DotA, League of Legends and StarCraft II are not athletic endeavors typically discussed alongside hockey, baseball and soccer in conversations about professional sports; however, growing interest in Electronic Sports (a.k.a., eSports or professional, competitive video gaming) is starting to shift popular notions of what it means to be a pro athlete playing on a multimillion-dollar team.

It’s difficult to give much credence to a bunch of (mostly) guys sitting in front of computer monitors playing video games for 12 hours a day, but a look at the stats reveal a devoted and passionate fan base. In 2013, more than 70 million people worldwide watched eSports over the Internet. Last year’s League of Legends finale was watched by 32 million online viewers, while the live event at Los Angeles’ Staples Center sold all 18,000 seats in less than two hours. Compare that to the 14.9 million viewers of the World Series or the 15.7 million viewers of the NCAA Final Four playoffs, and there’s no denying that eSports is coming into its own.

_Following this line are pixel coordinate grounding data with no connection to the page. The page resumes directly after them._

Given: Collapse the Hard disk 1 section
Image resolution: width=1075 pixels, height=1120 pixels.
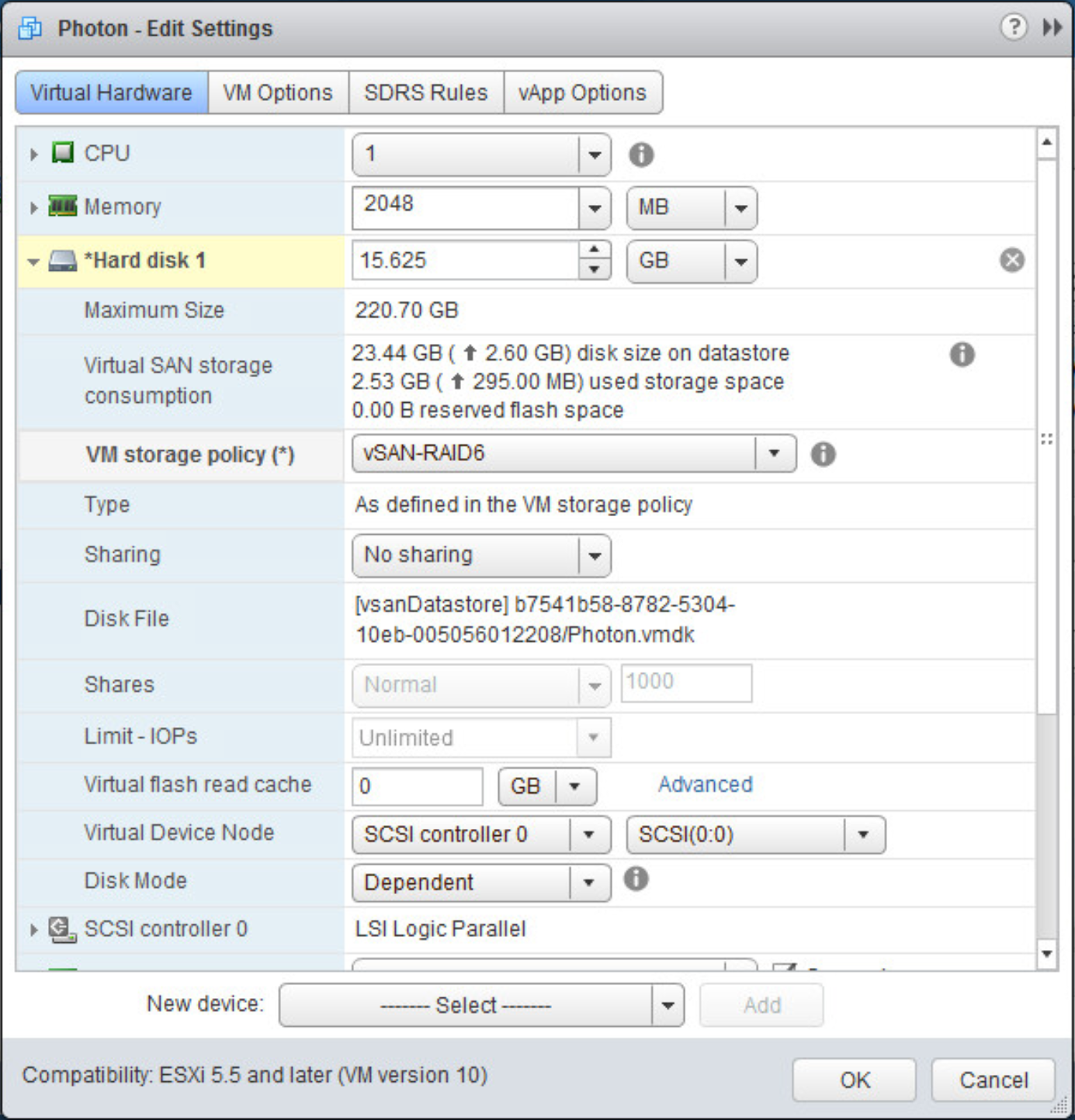Looking at the screenshot, I should click(33, 262).
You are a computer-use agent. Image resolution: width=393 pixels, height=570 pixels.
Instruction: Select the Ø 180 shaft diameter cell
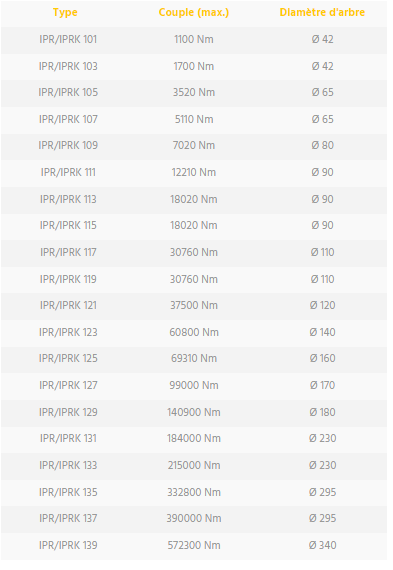[322, 413]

Twitch, the world’s leading video platform and community for gamers, logged 45 million users last year and was purchased for $970 million by Amazon in August. And the stakes—not to mention the prize money—continue to get higher for eSports players: According to esportsearnings, players are cashing in. China’s Chen “Hao” Zhihao walked away with earnings of $1,171,579.77 for 32 tournaments. Overall, total prize money has increased by 350 percent over four years to $25 million in 2013.

What’s more, the U.S. government now recognizes League of Legends players as pro athletes and awards visas for them to come to the U.S. and play. Riot Games eSports manager told GameSpot that “this is groundbreaking for eSports; now we can start looking at international players when they come over. It’s a much easier process because they’re actually recognized by the government.”

Robert Morris University-Illinois is the first U.S. school to consider League of Legends a varsity sport, alongside football, hockey and basketball. It seems there will be a League of Legends coach and the team will be competing again schools such as Harvard, MIT and Princeton. Athletic scholarships will even be available to offset up to 50% of the cost of attendance, making it slightly more appealing to skeptical parents.

Online gamers are now looking for an offline space to hone their skills and cheer on their favorite players. Meltdown, currently in Paris and London, is the first eSports bar of its kind, which features little by way of furniture but plenty of expensive electronics. Footage of contests appears on screens around the bar, allowing spectators to enjoy the game, with a drink in hand, as they would any other sporting event.

With sports marketing giant Red Bull getting into the eSports game, gamers are earning the kind of street cred formerly reserved for extreme sports athletes. Hobby or profession, any industry with global revenue that’s $20 billion dollars higher than the music industry is garnering the attention of big name sponsors and athletes alike. It’s hard to argue the validity of these “athletes” and the “stadiums” in which they play when the numbers speak for themselves.